La chapelle Sainte-Libaire de Grand (Vosges) constitue une des quatre étapes du martyre de la sainte patronne du village. Les fonds manquent encore pour la restauration de l'église paroissiale.
Tenu à l'écart par les gendarmes, un jeune militant antinucléaire distribue des tracts aux habitants pour dénoncer la candidature de la commune de Grand à l'accueil d'un site de stockage de déchets nucléaires. Venu du Thillot, le manifestant semble bien seul à l'entrée du village... Devant la foule rassemblée aux portes du cimetière, le maire salue la mémoire de Libaire, la sainte patronne du village décapitée au IVe siècle pour avoir osé embrasser la religion chrétienne. « Elle sut résister aux pressions de son entourage, voire même à celles de l'empereur, jusqu'au martyre, le payant de sa vie », rappelle Jean-Louis Mongin. « A cette époque, il était parfois difficile de manifester ses convictions », déplore le préfet des Vosges, Albert Dupuy. A certains égards, cela est apparemment encore vrai de nos jours…
Aux côtés des élus, de l'évêque de Saint-Dié, du curé de la paroisse et du représentant de l'Etat venus inaugurer les travaux de la chapelle Sainte-Libaire qui se dresse au milieu du cimetière du village, les défenseurs du patrimoine et les paroissiens se mêlent en effet aux curieux.
Au pays du célèbre amphithéâtre gallo-romain et de la remarquable mosaïque, la communauté catholique était depuis onze ans contrainte de se réunir dans une ancienne ferme du village ; elle dispose à présent, avec cette chapelle restaurée, d'un véritable lieu de culte. « Mais notre patrimoine, c'est aussi une église dont l'accès est interdit par mesure de sécurité », ajoute le maire en rappelant que la voûte s'est une nouvelle fois effondrée en début d'année. « Ce bel édifice construit sur la mare sacrée des Leuques, nous avons aussi le devoir de le transmettre à nos enfants en lui rendant son intégrité et son fier caractère. »
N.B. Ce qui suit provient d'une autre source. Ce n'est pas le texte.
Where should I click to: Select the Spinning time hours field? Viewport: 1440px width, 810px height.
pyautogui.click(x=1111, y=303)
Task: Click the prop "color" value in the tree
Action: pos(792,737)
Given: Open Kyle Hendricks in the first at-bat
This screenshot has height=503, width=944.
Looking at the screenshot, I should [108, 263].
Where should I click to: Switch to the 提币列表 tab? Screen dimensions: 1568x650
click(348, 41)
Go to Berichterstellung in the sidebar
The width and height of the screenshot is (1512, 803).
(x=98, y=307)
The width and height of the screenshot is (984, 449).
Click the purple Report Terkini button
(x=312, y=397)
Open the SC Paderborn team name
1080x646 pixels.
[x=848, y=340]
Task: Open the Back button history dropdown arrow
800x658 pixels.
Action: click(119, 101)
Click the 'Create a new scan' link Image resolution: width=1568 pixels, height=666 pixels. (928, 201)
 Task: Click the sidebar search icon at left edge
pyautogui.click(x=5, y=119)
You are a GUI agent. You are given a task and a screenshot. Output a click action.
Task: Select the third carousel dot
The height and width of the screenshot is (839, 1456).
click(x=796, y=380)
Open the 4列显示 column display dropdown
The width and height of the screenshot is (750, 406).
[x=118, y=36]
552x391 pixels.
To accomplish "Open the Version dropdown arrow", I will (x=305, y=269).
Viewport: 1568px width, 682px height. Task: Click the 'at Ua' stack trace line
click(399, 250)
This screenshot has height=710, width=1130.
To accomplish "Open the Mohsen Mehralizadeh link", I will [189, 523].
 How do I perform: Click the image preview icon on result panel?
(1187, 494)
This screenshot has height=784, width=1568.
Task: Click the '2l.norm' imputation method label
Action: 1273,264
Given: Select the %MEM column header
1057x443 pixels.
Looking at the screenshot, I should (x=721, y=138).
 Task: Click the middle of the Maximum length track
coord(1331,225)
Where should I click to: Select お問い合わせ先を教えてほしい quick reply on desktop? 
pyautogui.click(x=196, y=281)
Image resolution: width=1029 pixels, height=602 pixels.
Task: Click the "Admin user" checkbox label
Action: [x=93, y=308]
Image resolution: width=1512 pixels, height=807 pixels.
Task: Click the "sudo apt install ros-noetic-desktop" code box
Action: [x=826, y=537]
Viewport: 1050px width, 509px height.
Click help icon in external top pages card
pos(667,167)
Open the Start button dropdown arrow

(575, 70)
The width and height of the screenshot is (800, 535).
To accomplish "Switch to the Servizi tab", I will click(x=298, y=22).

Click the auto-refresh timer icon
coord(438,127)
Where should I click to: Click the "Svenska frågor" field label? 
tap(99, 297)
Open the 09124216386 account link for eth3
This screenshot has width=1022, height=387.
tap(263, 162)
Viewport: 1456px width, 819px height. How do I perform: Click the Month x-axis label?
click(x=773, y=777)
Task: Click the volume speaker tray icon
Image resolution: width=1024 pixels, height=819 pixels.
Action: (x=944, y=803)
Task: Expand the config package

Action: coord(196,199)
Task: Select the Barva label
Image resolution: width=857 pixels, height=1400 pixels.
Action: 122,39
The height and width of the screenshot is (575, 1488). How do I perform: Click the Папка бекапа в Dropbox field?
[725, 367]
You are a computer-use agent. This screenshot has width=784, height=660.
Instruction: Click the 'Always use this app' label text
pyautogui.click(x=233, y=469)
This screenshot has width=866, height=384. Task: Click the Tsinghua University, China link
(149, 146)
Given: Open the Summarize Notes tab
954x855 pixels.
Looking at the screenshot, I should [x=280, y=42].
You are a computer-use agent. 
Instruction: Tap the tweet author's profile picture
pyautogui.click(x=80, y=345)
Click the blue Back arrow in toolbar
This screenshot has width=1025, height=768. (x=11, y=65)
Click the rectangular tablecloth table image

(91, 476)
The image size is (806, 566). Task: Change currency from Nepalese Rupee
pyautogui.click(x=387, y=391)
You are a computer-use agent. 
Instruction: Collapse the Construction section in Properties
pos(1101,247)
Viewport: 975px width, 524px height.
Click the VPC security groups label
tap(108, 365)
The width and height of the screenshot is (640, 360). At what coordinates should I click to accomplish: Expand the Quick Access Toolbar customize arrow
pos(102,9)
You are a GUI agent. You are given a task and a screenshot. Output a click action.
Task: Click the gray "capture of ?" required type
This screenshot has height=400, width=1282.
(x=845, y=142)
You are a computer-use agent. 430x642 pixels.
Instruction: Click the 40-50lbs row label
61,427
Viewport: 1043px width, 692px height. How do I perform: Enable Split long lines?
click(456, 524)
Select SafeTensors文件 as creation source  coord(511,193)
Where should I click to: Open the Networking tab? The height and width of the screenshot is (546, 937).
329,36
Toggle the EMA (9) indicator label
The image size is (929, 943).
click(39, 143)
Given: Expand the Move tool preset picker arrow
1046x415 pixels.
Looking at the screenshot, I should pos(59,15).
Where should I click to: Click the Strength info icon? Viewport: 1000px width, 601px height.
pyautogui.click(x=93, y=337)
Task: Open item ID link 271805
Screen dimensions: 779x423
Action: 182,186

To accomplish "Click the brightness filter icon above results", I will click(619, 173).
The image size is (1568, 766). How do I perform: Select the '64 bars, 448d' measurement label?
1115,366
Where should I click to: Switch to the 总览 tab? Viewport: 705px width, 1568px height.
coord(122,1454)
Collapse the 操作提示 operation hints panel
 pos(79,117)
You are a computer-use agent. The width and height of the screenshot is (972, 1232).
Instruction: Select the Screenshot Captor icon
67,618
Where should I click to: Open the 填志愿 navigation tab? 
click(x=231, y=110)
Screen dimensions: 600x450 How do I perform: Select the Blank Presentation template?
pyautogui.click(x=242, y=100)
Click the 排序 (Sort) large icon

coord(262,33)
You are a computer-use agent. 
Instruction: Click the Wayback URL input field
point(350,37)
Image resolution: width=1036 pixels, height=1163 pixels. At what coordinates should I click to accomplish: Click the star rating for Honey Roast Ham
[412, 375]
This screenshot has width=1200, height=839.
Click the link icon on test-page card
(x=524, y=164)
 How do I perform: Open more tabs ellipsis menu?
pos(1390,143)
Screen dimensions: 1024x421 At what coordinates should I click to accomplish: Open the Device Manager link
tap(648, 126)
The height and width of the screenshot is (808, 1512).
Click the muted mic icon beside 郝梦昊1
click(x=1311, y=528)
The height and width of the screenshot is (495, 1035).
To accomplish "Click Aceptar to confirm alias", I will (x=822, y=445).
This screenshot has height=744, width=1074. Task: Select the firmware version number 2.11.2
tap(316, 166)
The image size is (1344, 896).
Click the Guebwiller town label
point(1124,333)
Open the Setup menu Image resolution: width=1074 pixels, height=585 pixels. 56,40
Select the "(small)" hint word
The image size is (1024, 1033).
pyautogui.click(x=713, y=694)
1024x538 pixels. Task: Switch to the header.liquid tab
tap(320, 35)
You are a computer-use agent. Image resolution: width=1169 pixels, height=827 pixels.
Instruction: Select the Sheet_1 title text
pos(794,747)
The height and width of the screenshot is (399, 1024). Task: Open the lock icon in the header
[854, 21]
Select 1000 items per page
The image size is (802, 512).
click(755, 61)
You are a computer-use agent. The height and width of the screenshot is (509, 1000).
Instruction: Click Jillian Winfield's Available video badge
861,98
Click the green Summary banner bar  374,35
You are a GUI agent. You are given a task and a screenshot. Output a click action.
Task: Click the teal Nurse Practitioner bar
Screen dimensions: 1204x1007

Depuis quatre ans, la chapelle du XVe siècle - qui constitue une des quatre étapes du martyre de Libaire et sous laquelle serait enseveli le tombeau de la sainte -, a donc été entièrement restaurée : façade, charpente, couverture et aménagement intérieur. « L'accouchement a été très long, mais en voyant la bâtisse, je me dis que l'enfant est magnifique », précise le président du Conseil général, Christian Poncelet, en rappelant que le financement du projet a été rendu possible grâce au classement de la chapelle au titre des Monuments Historiques en 2005.
L'Etat a ainsi pris en charge la moitié des quelque 627.500 € nécessaires ; l'Union européenne et le Conseil général se partageant à parts presque égales l'autre moitié. « Qu'il s'agisse de l'Europe, de la Région ou de la France, tout cet argent ne sort pas de mon porte-monnaie mais du vôtre », ajoute Christian Poncelet. « C'est l'argent du contribuable ! »
Aimable manière de rappeler à la vingtaine d'adhérents de l'association de sauvegarde et de mise en valeur du patrimoine de Grand que les fonds ne tombent pas du ciel. Selon le maire, qui rêve d'y aménager un espace culturel, la restauration de l'église du village coûterait quatre millions d'euros. L’argent pourrait en revanche venir du nucléaire… Et pourquoi pas.